We are blessed that we can complain we dont’ have enough “time in the day” to read the bible, to get the laundry done, to clean, to make dinner, and yet….we are surrounded by conveniences and just the basic simplicty of electricity.
Was I humbled?
Yes.
How many times do we grumble about the browsers not loading up? Or maybe, we had to walk across the house to our laundry room, not washing hole, laundry room, to do today’s laundry and yet, we can’t make it in time to take our kids to their recitals or maybe, just throw a ready made meal in the oven.
This is not to be critical, but just a personal, really a personal wake up call, that when we grumble….wow, compared to this strong, and she is strong, woman in Ecuador…I feel…well…selfish.
What do we really have to complain about?
So it takes us an extra 10 minutes in traffic to make it to the coffee shop or resturaunt….but we are lucky and yes we are blessed that we have that.
It makes, I don’t have time to read the bible, or make a meal that I can run to the grocery store, down the street, seem like, well…nothing.
It’s like we really don’t appreciate just the sure basics of what we do have, until…well…we see the other side of the world where, having what we have, is really a blessing to them and something we take for granted that we’ve been lucky, really lucky, to have.
What does this story remind me of?
It reminds me that beyond just saying praise when the uglies come out, it’s also a reminder that things can be much much more difficult when we get out of the world and really see the world that others live in.
17 Now the Lord is the Spirit; and where the Spirit of the Lord is, there is liberty. 18 But we all, with unveiled face, beholding as in a mirror the glory of the Lord, are being transformed into the same image from glory to glory, just as by the Spirit of the Lord. (2 Corinthians 3:17-18, New King James Version)
We have to stop letting our circumstances define us, and instead, we need to let our Heavenly Father define us. Instead of reacting to the changes of our circumstances, fix and claim our promise in and through our Heavenly Father, who is there permantely and without the fluctuating changes that rule our lives sometimes.

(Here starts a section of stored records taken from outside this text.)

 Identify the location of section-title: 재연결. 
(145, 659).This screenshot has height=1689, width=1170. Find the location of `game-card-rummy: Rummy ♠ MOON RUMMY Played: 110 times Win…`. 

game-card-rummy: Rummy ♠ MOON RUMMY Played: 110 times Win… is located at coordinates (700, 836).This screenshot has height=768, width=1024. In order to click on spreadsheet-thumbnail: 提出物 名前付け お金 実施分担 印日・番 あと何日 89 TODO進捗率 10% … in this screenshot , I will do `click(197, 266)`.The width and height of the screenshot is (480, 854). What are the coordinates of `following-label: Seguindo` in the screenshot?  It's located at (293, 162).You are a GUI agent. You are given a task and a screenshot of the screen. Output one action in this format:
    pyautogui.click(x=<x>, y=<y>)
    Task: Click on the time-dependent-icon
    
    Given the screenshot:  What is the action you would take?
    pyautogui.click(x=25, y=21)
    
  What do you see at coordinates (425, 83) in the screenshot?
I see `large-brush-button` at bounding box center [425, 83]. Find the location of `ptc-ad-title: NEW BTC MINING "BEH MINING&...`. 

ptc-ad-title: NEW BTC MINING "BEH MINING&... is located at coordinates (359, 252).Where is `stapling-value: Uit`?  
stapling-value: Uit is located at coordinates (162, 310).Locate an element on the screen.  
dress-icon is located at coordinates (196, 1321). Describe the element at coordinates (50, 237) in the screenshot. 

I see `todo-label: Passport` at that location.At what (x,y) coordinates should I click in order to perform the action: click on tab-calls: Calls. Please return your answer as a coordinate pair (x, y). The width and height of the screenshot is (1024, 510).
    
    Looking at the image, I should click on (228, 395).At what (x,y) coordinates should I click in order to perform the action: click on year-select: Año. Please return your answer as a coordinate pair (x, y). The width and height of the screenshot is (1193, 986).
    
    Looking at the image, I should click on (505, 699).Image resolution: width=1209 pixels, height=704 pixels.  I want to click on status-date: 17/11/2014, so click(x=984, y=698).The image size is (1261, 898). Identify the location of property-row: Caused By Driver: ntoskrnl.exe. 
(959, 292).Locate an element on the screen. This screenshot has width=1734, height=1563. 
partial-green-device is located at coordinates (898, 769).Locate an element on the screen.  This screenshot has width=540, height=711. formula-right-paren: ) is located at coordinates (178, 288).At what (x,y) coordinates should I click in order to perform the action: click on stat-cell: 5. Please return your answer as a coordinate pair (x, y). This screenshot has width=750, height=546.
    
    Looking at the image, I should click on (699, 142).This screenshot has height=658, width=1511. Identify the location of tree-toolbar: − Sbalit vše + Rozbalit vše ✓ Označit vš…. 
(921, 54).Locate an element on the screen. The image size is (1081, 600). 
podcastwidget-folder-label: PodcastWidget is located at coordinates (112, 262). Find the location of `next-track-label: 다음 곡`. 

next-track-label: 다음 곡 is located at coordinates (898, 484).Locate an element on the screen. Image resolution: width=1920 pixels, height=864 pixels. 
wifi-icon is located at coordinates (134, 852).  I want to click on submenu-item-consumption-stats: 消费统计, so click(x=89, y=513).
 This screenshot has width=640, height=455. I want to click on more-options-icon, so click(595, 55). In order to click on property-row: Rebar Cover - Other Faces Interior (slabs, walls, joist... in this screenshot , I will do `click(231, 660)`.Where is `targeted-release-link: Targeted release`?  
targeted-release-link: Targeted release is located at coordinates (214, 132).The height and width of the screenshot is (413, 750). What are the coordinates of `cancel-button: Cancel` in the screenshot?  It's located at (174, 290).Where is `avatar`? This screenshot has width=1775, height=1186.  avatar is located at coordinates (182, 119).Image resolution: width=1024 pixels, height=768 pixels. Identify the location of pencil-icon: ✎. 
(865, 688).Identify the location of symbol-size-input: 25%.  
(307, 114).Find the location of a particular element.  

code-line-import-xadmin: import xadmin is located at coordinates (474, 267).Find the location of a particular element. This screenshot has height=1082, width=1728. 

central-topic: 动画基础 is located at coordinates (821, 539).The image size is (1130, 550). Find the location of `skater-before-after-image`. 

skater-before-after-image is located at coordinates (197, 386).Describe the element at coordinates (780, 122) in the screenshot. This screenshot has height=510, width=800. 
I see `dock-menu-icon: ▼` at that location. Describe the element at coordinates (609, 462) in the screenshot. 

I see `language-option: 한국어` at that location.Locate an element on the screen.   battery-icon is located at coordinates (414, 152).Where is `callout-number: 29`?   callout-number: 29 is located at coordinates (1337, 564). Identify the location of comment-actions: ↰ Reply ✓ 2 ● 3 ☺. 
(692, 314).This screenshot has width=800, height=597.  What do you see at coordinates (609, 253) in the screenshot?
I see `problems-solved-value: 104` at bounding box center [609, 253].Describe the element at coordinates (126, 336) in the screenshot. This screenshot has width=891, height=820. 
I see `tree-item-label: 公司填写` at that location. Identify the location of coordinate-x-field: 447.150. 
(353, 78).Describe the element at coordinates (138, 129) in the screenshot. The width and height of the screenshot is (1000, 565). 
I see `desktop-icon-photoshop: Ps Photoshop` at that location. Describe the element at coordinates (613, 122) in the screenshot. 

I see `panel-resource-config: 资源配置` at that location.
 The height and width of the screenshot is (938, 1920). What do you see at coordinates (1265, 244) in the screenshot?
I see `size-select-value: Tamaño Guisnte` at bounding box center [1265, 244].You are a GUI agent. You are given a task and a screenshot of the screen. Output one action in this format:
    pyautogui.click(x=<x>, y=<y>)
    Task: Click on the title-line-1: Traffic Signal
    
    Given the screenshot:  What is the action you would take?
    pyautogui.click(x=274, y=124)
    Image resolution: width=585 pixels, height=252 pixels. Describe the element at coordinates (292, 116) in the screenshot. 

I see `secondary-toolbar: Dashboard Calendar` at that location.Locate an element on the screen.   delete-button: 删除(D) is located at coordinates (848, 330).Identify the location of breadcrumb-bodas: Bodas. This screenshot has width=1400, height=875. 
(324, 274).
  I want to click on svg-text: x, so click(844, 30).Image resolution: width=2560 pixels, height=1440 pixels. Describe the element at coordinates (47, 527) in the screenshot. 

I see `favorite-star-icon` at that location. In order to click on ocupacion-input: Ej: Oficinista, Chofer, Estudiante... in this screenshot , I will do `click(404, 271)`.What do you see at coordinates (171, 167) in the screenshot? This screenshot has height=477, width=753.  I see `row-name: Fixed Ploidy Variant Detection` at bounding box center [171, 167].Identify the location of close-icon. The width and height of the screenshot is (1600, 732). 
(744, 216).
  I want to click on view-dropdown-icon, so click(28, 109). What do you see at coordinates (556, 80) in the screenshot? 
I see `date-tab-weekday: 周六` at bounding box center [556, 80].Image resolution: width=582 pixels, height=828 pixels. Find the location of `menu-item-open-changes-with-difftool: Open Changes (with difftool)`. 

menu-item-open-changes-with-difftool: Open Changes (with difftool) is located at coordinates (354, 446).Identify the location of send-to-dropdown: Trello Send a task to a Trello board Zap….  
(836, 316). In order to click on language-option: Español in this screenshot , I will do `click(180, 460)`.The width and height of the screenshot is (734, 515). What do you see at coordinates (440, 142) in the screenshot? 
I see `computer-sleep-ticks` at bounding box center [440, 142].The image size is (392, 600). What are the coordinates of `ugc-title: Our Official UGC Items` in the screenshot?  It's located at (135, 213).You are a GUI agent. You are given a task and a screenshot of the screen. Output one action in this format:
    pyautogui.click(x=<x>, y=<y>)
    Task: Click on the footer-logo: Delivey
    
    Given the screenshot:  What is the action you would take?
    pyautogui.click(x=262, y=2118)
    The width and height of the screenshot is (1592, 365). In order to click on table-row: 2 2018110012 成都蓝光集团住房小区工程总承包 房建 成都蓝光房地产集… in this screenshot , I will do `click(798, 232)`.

Lysa challenges us with this question,
“What is the overflow in my life?Is it a frustrated attitude or grumbling? Or is it praise and thanksgiving?” The reality is that circumstances in our life will always change. One day people will be friends with us and the next day they will be our worse enemies. One day we will be on top of the world and the next day,we will be scrapping rock bottom, but the one thing that NEVER changes, is our Heavenly Father.
He is and He will ALWAYS be there and constant.
We are reminded on page 139,”Peter and John were so confident in both their position as children of God and in the promise of His faithfullness that praise and thanksgiving became their way of life. Their postresurrection circumstances were never easy, often dangerous. And yet (notice the ,”and yet”, that Lysa writes) their response was to boldy proclaim from their praise-filled, thankful hearts. “We cannot help speaking about what we have seen and heard.” It was the overflow of their lives, and it became the routine of their lives.
So Gentle Reader, I have to ask you as I ask myself, the circumstances of our life will and can change; It may also never change either, but through it, good or bad, can we challenge ourselves, no matter what, instead of speaking words of grumbling, speak words of praise AND thanksgiving to our Glorious, Heavenly Father.